### [WHAT IS NEEDED]
Convert the stretch of records from the line containing "Where should I click to: Click the Java" through the line containing "pos(920,745)" into a numbered list, leaving out blank lines. Include only those lines.

### [GIVEN RECORDS]
:::::

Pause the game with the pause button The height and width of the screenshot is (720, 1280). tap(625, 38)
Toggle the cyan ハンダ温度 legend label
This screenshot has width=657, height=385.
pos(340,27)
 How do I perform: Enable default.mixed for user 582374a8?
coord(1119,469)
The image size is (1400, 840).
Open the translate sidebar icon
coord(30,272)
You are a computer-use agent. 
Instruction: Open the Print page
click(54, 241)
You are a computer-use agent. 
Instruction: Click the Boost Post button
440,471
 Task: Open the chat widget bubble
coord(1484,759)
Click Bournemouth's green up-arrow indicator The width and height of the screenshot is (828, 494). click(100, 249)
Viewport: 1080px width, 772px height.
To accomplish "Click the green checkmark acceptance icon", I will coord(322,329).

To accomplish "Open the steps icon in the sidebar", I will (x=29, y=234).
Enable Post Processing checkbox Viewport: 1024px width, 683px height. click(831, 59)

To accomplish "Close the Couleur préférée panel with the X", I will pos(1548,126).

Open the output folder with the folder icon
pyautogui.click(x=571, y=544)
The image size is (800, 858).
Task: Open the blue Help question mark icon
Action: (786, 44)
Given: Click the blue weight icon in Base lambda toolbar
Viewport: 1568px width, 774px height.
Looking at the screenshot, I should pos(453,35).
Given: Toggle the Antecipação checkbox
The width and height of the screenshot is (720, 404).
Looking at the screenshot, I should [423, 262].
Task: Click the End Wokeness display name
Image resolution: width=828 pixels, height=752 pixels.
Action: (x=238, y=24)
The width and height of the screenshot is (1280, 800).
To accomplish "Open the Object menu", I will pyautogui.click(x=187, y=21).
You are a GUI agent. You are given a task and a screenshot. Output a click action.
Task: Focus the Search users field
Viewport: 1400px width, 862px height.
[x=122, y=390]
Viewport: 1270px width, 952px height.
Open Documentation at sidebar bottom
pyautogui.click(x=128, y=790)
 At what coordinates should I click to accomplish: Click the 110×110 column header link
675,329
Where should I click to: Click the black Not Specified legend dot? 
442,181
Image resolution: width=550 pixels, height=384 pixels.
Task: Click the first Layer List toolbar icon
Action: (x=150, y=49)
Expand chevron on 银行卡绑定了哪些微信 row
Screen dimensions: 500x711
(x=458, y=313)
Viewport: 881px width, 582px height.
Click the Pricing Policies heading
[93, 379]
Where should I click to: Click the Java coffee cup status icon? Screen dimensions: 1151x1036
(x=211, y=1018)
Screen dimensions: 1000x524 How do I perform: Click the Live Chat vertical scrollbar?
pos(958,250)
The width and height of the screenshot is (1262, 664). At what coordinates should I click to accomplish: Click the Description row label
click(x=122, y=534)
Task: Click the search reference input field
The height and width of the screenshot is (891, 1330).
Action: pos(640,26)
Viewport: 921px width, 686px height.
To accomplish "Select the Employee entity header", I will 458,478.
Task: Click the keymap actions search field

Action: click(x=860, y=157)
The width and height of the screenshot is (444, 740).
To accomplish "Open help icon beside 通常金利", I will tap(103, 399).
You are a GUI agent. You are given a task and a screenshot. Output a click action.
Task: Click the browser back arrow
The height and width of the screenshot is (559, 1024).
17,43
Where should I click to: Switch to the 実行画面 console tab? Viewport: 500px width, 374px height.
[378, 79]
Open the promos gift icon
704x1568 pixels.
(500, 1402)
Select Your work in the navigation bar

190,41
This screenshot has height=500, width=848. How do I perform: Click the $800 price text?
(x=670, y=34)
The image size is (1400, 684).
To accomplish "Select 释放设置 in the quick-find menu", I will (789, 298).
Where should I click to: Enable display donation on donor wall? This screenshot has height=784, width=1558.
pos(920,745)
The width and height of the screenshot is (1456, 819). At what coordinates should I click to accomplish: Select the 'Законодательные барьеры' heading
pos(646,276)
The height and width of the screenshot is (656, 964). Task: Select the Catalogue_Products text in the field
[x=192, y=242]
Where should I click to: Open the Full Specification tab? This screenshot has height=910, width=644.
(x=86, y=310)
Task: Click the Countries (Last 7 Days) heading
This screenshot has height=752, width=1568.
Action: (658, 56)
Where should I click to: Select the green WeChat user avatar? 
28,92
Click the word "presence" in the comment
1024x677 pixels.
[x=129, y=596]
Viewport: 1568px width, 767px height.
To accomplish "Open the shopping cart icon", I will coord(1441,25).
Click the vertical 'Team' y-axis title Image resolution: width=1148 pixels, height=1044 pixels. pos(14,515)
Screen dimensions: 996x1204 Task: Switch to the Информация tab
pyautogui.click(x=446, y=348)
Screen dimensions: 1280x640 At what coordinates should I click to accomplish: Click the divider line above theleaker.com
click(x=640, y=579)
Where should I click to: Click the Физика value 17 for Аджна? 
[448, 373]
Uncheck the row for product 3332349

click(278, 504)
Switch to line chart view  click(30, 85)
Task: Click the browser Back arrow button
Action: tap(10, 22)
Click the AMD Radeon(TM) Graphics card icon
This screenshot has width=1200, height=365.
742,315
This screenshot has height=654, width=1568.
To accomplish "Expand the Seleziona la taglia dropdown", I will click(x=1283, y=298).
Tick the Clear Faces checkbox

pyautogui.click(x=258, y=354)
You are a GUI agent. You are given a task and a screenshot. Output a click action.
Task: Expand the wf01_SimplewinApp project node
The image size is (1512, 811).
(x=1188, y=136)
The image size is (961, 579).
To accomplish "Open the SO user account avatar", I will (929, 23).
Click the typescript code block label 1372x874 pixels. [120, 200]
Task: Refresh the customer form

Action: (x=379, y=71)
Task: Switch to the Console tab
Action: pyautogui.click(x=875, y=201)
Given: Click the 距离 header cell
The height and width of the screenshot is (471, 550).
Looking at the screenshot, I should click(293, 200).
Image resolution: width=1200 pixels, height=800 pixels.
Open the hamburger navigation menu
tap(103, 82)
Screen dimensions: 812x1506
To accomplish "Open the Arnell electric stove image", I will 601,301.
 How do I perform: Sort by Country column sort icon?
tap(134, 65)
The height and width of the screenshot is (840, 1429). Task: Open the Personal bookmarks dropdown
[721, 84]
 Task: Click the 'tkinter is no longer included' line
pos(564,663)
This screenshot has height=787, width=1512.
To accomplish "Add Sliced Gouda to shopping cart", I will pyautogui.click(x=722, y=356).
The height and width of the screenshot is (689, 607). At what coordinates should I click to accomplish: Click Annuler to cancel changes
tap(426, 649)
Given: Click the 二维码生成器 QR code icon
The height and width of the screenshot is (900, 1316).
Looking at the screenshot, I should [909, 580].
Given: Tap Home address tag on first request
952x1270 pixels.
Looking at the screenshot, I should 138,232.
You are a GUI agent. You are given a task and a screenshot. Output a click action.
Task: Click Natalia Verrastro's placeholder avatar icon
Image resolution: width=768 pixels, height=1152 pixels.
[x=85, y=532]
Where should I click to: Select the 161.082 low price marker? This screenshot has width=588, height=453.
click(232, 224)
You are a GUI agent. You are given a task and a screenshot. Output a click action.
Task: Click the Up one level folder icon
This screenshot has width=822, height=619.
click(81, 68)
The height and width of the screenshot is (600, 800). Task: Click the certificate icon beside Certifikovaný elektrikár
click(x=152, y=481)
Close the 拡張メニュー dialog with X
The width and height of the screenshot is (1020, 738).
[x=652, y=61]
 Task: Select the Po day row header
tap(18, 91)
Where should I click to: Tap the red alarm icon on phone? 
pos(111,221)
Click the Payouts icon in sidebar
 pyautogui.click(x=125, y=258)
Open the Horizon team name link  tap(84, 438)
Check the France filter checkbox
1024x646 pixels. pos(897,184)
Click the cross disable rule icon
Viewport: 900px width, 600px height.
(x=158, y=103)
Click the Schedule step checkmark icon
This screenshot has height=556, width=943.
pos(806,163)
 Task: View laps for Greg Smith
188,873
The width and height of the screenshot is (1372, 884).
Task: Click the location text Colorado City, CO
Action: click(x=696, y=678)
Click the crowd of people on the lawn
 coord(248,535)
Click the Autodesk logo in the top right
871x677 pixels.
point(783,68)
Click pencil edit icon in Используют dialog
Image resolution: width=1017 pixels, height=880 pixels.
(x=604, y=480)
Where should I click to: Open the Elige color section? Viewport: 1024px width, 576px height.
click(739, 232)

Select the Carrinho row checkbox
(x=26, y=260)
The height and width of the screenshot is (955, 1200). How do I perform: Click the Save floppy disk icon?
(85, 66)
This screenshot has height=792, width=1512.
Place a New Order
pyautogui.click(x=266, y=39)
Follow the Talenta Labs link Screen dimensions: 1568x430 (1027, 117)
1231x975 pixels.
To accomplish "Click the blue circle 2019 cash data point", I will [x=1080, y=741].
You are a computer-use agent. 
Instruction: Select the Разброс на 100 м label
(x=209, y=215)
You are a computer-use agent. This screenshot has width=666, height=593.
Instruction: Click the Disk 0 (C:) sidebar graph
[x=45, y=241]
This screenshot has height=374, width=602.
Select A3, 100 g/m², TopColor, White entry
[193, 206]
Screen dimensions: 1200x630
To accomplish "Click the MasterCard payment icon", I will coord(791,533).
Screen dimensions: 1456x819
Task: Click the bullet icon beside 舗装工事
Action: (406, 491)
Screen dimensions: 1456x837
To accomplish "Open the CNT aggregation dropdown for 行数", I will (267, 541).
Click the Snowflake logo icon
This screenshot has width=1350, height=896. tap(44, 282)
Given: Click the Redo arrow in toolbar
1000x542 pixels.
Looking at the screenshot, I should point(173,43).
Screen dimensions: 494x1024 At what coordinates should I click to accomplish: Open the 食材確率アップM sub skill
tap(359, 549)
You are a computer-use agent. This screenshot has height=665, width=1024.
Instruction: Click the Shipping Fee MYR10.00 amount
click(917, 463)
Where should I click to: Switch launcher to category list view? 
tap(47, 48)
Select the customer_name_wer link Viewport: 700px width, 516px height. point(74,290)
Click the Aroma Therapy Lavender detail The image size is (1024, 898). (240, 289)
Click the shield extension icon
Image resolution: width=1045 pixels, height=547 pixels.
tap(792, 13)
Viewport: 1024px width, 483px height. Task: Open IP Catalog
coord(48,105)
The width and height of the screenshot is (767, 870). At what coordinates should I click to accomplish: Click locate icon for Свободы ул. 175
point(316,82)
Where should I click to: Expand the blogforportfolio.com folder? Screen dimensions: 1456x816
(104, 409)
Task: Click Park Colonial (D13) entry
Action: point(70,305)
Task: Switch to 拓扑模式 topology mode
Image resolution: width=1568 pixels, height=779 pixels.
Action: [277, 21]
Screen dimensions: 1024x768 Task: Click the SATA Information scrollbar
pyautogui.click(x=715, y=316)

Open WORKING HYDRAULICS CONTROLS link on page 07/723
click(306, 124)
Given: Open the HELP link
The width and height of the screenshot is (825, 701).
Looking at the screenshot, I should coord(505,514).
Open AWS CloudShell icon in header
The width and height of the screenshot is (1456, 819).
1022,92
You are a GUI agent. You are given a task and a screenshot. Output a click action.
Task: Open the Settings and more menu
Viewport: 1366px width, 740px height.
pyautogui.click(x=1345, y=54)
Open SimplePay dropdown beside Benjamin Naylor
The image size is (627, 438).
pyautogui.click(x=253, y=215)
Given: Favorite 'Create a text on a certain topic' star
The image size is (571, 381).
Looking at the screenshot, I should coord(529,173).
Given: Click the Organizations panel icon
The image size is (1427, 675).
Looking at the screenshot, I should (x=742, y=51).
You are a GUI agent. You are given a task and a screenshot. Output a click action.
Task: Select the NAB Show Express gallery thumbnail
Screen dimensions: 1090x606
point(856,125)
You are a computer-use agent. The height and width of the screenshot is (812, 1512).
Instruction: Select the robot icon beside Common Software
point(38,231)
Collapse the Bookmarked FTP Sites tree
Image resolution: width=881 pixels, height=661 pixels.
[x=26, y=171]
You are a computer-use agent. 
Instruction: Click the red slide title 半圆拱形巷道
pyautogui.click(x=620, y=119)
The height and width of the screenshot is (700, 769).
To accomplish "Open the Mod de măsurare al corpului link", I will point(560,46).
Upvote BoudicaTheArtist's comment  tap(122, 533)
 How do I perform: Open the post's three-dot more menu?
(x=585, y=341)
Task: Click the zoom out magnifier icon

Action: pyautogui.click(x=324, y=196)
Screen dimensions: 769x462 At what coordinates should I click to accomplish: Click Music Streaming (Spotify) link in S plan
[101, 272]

:::::

### [OUTPUT OF THE TASK]
1. Where should I click to: Click the Java coffee cup status icon? Screen dimensions: 1151x1036
2. (x=211, y=1018)
3. Screen dimensions: 1000x524 How do I perform: Click the Live Chat vertical scrollbar?
4. pos(958,250)
5. The width and height of the screenshot is (1262, 664). At what coordinates should I click to accomplish: Click the Description row label
6. click(x=122, y=534)
7. Task: Click the search reference input field
8. The height and width of the screenshot is (891, 1330).
9. Action: pos(640,26)
10. Viewport: 921px width, 686px height.
11. To accomplish "Select the Employee entity header", I will 458,478.
12. Task: Click the keymap actions search field
13. Action: click(x=860, y=157)
14. The width and height of the screenshot is (444, 740).
15. To accomplish "Open help icon beside 通常金利", I will tap(103, 399).
16. You are a GUI agent. You are given a task and a screenshot. Output a click action.
17. Task: Click the browser back arrow
18. The height and width of the screenshot is (559, 1024).
19. 17,43
20. Where should I click to: Switch to the 実行画面 console tab? Viewport: 500px width, 374px height.
21. [378, 79]
22. Open the promos gift icon
23. 704x1568 pixels.
24. (500, 1402)
25. Select Your work in the navigation bar
26. 190,41
27. This screenshot has height=500, width=848. How do I perform: Click the $800 price text?
28. (x=670, y=34)
29. The image size is (1400, 684).
30. To accomplish "Select 释放设置 in the quick-find menu", I will (789, 298).
31. Where should I click to: Enable display donation on donor wall? This screenshot has height=784, width=1558.
32. pos(920,745)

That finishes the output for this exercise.